Zondacrypto
- Formerly: BitBay
- Type: Private
- Industry: Cryptocurrency exchange
- Founded: 2014; 12 years ago
- Founder: Sylwester Suszek
- Services: Cryptocurrency trading, payment gateway
- Parent: BB Trade Estonia OÜ
- Website: zondacrypto.com

= Zondacrypto =

Former cryptocurrency exchange

Zondacrypto (formerly BitBay) was a European cryptocurrency exchange. Originally founded in Poland in 2014 by Sylwester Suszek, it grew to become one of the largest digital asset trading platforms in Central and Eastern Europe. Suszek disappeared in March 2022, and the site went offline in April 2026, leaving client assets stranded.

== History ==
The exchange was initially established as BitBay in 2014. Following regulatory warnings from the Polish Financial Supervision Authority (KNF) in 2018, the platform relocated its operational registry from Poland to Estonia and subsequently rebranded as Zondacrypto.

In 2022, founder Sylwester Suszek disappeared under unresolved circumstances, after which leadership of the firm was assumed by Przemysław Kral.

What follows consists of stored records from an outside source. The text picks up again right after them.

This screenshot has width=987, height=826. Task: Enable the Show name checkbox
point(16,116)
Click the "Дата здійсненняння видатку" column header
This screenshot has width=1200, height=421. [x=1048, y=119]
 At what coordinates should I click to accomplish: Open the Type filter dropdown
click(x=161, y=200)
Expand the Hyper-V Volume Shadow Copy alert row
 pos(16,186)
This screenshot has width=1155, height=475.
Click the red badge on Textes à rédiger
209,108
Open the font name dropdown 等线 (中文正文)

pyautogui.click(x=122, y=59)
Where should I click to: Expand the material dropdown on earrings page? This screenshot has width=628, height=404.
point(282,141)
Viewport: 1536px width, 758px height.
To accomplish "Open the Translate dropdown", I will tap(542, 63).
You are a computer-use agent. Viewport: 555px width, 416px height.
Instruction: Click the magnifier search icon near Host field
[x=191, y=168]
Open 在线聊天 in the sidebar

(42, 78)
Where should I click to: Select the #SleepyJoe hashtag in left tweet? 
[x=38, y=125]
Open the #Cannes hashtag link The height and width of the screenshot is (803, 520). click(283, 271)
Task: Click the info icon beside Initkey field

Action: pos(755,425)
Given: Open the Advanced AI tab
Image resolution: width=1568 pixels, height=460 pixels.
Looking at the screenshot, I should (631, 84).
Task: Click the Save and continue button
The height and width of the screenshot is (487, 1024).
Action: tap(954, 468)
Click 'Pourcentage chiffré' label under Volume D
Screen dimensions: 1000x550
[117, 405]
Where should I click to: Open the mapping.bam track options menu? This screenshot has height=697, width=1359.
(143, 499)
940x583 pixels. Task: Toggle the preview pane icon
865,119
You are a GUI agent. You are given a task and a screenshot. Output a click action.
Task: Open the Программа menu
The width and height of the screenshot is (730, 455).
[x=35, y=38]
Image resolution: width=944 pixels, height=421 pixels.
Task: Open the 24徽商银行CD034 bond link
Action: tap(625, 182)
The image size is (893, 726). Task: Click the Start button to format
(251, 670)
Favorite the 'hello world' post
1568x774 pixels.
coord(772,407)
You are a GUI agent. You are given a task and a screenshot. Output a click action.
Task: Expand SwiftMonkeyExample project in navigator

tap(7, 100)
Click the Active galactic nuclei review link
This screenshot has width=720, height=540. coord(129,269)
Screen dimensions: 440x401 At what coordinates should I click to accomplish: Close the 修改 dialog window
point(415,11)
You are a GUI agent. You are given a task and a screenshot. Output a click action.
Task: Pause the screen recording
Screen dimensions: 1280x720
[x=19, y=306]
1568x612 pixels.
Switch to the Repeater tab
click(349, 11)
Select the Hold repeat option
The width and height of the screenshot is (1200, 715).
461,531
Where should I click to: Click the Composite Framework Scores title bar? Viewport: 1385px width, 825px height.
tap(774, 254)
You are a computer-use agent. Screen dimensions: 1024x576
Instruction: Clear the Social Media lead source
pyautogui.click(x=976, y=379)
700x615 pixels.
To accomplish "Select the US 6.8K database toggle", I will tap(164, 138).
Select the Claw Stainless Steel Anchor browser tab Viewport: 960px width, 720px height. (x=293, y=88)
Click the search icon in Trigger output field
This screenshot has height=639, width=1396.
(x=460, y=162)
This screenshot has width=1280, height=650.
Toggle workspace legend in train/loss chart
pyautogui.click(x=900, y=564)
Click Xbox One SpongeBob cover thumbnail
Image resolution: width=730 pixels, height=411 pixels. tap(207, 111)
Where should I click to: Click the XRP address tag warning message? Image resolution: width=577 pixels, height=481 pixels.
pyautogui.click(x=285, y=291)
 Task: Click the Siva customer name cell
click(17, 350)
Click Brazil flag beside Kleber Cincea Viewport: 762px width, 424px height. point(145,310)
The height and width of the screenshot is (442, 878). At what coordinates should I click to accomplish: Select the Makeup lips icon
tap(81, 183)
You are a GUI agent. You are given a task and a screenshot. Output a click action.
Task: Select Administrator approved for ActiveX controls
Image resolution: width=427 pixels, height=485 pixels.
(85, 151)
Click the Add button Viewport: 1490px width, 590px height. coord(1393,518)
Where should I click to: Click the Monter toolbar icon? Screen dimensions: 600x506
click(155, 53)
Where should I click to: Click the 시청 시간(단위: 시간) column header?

In April 2026, amid reports of severe liquidity problems and clients having trouble withdrawing funds, Polish prime minister Donald Tusk alleged that Zondacrypto was funded by the Russian mafia and had made large donations to politicians. In June 2026, Estonia's Financial Intelligence Unit (FIU) revoked the operating license of BB Trade Estonia OÜ. Simultaneously, Polish law enforcement authorities initiated a criminal fraud investigation into the platform, following over 1,500 customer complaints regarding suspended withdrawals and inaccessible funds involving a dispute over access to approximately 4,500 bitcoin (then app. 300 mio. USD). In summer 2026, The New York Times among other outlets reported that Kral had vanished, probably to Dubai. In August, Polish high-key lawyer and politician Roman Giertych posed as his prospective defender. In August 2026 BB Trade Estonia OÜ was declared bankrupt.

In August 2026, Polish Olympic Committee president Radosław Piesiewicz was arrested for accepting bribes to sign a sponsorship contract with Zondacrypto.